At a 4s cap a 3600s pro wait is a few hundred polls instead of ~7200; a fast-streaming instant response still samples at 500ms.

## Code sketch (illustrative — NOT for commit)

```diff
# web-ai/timeout-policy.mjs (NEW) — TIMEOUT_TABLE + resolveTimeoutSeconds + deriveTier

# web-ai/cli.mjs (~641)
+ pollTimeoutSec: values.timeout != null ? Number(values.timeout)
+   : resolveTimeoutSeconds(deriveTier({ vendor: values.vendor, model: values.model,
+       reasoningEffort: values.effort || values['reasoning-effort'], research: values.research }),
+       VENDOR_DEFAULT_TIMEOUT_SEC[values.vendor] ?? 1200).seconds,

# web-ai/chatgpt.mjs:329
- const timeout = Math.max(1, Number(input.timeout || 1200));
+ const timeout = Math.max(1, Number(input.timeout ?? input.pollTimeoutSec
+   ?? resolveTimeoutSeconds(deriveTier(input), 1200).seconds));

# web-ai/chatgpt.mjs:386-398 (stability gate)
+ const thinking = !streaming && await hasThinkingIndicator(page);
+ if (latest && !streaming && !thinking) {
+   const tier = deriveTier(input).tier;
+   const minStableMs = finished ? 1000 : tier === 'instant' ? 1500 : 8000;
+   const enoughNoGrowth = noGrowthPolls >= (tier === 'instant' ? 1 : 3);
+   if (elapsedStable >= minStableMs && (finished || enoughNoGrowth)) { /* complete */ }

# grok-live.mjs:267 / gemini-live.mjs:439 — same default + backoff
```

## Test Strategy (absorbs area-5 test gaps)
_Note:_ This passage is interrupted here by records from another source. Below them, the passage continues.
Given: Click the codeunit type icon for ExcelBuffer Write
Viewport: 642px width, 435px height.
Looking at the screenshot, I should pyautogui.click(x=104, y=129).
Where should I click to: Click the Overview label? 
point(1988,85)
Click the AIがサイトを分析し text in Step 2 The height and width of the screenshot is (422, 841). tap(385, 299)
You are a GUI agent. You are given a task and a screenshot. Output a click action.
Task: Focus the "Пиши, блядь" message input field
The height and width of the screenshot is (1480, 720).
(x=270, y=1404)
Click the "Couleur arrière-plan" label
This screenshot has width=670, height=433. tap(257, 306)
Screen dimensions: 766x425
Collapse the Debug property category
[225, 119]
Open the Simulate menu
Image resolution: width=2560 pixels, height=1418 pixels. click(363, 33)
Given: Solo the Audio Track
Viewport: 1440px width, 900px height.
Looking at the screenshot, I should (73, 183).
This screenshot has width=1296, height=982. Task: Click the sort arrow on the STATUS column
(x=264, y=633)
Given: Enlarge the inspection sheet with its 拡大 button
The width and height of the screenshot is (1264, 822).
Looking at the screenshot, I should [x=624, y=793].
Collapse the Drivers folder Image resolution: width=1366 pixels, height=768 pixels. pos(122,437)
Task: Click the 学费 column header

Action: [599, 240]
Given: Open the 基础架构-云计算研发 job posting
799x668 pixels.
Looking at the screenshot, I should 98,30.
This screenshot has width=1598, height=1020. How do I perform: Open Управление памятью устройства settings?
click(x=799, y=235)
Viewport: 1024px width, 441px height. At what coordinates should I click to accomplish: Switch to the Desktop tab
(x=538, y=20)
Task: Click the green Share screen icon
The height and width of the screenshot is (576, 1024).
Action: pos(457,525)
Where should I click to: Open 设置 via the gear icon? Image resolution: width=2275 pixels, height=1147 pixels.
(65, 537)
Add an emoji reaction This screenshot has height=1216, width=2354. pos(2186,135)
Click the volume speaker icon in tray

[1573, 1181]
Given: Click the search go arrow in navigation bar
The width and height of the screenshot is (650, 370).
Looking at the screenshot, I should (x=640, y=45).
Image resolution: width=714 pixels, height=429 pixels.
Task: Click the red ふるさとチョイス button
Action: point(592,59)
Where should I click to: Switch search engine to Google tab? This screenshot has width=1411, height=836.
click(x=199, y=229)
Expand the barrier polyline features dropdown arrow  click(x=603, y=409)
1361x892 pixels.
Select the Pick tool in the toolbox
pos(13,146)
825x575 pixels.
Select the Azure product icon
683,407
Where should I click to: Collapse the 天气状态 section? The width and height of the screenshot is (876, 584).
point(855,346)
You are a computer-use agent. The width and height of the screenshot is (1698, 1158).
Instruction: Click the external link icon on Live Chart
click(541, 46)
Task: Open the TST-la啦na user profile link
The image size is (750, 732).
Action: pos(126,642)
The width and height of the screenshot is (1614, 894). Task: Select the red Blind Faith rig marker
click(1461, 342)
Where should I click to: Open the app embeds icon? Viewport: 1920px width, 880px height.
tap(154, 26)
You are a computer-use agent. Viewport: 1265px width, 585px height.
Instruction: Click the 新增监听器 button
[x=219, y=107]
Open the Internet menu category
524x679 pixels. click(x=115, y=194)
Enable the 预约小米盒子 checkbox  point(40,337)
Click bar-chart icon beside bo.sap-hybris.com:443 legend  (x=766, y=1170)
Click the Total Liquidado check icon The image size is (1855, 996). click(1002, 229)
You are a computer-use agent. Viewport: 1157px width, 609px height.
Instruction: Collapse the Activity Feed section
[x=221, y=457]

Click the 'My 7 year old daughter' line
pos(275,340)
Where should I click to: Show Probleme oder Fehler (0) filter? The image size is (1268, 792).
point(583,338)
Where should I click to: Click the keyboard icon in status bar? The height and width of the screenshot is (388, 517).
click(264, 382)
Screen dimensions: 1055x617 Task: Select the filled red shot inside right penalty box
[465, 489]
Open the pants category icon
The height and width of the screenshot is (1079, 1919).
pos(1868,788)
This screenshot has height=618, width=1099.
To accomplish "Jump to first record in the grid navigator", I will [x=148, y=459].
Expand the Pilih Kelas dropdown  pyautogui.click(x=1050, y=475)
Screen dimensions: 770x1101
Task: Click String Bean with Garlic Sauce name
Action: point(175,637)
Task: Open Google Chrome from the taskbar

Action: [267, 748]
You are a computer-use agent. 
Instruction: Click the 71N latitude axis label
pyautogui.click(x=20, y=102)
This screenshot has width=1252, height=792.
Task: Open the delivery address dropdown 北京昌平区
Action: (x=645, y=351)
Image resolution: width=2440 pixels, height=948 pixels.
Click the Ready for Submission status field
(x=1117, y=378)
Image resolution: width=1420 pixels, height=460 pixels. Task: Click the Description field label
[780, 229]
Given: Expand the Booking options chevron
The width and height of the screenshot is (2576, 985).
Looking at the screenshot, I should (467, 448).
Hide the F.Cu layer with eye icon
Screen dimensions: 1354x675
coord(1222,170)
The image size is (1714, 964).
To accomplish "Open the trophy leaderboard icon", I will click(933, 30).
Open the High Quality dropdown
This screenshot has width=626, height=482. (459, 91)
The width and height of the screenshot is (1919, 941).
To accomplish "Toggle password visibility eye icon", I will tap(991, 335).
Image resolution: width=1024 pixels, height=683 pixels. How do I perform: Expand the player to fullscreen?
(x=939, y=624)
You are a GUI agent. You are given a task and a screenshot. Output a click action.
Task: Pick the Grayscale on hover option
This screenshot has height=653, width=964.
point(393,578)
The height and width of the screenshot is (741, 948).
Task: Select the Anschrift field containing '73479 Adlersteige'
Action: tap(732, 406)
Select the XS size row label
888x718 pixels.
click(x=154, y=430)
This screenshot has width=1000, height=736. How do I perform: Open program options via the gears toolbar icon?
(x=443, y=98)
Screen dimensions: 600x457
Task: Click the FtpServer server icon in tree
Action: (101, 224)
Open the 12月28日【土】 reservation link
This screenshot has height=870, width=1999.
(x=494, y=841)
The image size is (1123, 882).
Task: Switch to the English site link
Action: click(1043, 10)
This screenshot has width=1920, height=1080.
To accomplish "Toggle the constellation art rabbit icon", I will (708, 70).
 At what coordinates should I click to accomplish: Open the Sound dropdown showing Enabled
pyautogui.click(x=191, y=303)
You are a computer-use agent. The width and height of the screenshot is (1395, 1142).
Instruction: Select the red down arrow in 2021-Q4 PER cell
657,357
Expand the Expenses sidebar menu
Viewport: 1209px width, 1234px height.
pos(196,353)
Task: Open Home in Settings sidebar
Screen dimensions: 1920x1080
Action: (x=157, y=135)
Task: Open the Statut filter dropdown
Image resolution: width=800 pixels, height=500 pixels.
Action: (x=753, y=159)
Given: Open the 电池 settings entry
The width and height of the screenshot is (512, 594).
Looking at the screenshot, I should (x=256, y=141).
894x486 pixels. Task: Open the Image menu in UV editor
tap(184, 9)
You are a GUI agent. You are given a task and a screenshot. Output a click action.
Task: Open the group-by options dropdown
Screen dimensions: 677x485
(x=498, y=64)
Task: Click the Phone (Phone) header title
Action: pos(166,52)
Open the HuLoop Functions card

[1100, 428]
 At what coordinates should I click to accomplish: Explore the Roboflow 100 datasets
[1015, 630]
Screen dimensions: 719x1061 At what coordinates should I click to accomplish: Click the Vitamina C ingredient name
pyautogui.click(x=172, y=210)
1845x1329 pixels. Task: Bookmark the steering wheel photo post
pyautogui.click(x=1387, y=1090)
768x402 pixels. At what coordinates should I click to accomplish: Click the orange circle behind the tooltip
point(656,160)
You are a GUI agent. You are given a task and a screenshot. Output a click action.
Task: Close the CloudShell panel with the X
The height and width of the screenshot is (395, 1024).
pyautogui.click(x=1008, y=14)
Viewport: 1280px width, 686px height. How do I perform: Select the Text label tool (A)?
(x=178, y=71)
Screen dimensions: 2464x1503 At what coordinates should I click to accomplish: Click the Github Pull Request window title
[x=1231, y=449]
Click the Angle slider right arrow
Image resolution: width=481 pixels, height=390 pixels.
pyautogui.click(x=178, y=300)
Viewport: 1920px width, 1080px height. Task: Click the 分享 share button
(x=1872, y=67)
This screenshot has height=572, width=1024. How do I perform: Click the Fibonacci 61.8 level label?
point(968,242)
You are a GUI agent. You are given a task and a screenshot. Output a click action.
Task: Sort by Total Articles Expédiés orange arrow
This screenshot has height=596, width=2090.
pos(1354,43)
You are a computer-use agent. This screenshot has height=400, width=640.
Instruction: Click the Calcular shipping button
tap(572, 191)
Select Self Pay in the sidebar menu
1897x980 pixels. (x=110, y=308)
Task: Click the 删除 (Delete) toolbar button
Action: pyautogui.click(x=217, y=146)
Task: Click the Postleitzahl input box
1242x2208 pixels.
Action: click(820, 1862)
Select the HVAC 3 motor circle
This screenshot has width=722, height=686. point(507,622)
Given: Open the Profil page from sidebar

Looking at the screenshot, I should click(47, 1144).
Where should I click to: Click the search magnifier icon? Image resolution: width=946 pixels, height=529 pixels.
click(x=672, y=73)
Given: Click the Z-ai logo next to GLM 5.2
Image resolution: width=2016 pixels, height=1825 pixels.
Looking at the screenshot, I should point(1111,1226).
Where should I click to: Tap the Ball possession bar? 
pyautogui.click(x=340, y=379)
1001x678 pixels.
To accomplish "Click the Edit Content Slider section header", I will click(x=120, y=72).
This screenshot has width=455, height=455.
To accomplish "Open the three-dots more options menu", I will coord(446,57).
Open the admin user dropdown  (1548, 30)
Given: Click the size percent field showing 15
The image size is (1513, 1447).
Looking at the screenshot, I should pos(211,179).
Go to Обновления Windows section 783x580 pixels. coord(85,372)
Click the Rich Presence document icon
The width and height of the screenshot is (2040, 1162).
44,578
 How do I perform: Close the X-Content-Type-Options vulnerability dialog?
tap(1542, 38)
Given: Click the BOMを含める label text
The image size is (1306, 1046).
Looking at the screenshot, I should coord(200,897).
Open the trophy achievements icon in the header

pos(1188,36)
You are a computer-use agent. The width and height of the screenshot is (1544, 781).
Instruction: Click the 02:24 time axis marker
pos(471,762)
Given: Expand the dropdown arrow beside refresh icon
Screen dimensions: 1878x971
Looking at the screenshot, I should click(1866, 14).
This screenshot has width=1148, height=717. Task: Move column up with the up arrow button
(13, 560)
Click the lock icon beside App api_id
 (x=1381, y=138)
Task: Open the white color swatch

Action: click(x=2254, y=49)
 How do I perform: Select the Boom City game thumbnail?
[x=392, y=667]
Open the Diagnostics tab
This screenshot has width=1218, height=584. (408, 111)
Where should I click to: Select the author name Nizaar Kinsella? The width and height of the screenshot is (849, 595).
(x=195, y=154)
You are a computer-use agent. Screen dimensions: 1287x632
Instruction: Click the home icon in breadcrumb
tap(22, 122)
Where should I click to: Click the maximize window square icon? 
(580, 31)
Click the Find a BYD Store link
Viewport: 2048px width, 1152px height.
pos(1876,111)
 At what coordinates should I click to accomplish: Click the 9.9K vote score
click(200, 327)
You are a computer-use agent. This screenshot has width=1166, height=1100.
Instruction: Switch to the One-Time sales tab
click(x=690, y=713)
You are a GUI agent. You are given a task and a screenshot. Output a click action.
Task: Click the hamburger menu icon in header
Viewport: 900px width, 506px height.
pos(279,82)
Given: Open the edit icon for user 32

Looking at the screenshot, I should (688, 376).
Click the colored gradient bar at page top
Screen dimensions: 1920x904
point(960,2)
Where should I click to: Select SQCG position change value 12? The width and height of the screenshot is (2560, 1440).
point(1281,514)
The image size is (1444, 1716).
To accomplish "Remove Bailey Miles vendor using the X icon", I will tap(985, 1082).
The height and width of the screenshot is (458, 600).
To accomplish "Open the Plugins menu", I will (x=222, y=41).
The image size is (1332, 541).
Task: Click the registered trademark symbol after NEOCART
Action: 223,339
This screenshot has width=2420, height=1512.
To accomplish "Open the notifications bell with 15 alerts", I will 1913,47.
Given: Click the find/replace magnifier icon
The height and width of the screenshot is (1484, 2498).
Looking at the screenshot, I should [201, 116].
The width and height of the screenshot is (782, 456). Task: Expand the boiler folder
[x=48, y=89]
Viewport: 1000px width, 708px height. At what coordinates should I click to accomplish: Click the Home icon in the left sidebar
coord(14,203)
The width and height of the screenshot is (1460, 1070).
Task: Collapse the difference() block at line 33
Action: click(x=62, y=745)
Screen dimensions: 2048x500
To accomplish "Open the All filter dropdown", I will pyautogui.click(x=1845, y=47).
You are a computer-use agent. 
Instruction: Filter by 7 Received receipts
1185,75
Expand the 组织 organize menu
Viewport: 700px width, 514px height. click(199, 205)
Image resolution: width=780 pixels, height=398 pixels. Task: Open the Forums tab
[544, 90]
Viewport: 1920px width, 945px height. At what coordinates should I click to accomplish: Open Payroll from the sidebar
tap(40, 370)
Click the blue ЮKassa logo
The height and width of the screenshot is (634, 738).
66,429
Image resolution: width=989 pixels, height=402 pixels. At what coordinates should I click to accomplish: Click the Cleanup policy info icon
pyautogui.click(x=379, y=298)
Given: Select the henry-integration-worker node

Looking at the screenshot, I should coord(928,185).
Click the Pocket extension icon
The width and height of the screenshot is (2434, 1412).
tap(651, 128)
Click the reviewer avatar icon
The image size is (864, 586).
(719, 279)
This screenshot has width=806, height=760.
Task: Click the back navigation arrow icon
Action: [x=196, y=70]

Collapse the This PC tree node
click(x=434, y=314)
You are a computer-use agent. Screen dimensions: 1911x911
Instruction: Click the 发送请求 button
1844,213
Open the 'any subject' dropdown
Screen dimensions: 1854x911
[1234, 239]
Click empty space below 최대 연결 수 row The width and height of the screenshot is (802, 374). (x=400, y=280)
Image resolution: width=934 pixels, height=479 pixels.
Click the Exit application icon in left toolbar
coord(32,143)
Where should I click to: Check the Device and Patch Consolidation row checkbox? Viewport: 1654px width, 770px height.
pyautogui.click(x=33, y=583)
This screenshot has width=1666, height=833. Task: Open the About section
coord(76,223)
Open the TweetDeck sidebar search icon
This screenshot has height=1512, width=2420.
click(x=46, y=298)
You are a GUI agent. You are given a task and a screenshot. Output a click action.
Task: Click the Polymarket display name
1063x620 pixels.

Build on `test/integration/web-ai-fake-chatgpt.test.mjs` (its `waitForTimeout` mock already flips `'Pro thinking...'` → `'OK'`) and `test/unit/web-ai-chatgpt-model.test.mjs` (effort matrix at :54-58).

1. **Unit — timeout table per (provider, model, effort).** `resolveTimeoutSeconds`/`deriveTier`: `chatgpt:pro:* → 3600`, `chatgpt:instant → 120`, `chatgpt:thinking:standard → 600`, `chatgpt:deep-research → 3600`, **`grok:heavy → 3600` (regression: must NOT equal `grok:expert`'s 600)**, `gemini:deep-think → 3600`. Assert explicit `input.timeout` overrides the table.
2. **Integration — heavy/pro not timing out early.** Fake page keeps stop button visible past the *old* default but within tier; assert no premature `status:'timeout'` and `deadline` derived from 3600, not 1200.
3. **Integration — instant not over-waiting.** Fake page completes fast (action buttons appear); assert completion well under 120s and `responseStableMs` ≈ short instant grace.
4. **Integration — mid-stream pause then resume (the edge case).** Sequence: partial text ≥500 chars → hide stop button + keep a thinking chip for several polls → resume → final text → action buttons. Assert the result equals the **final** text (not the partial) — proves the thinking-indicator + no-growth gate.
5. **Backoff unit.** Interval resets to 500ms on growth, climbs to 4000ms cap while idle; assert a simulated 3600s idle wait is bounded to hundreds of polls.

## Open Risks / Tradeoffs

- **DOM signal fragility.** The thinking-indicator probe depends on ChatGPT keeping a reasoning/placeholder chip during pauses; if removed, the gate degrades to the tier-scaled no-growth rule (still safer than today). Mitigate with selector-list resilience like the existing stop/finished selectors.
- **3600s pro hard wait** ties up a tab/lease for up to an hour on a hung response. Backoff reduces CPU but the lease is still held — this is exactly why `260619_tab_parallel_stability` must add lease TTL + 60s heartbeat keyed on the same 3600s value (cross-cut).
- **Hardcoded table drift.** Tier values are static by design; a provider tier rename needs a manual one-module edit, unit-tested.
- **Hot-path change.** Threading `pollTimeoutSec` through `cli.mjs` + `mcp-server.mjs` + three pollers is mechanical; explicit-`--timeout`-wins precedence keeps all current callers behavior-compatible.

## References (web)

The copy/action button being the authoritative "response complete" signal (with stop-button + text-stability as supporting layers) is corroborated by ChatGPT streaming/scraping write-ups (theodormarcu.com "How ChatGPT streams responses"; Scrapfly "How to Scrape ChatGPT 2026" / "Find Web Selectors with ChatGPT").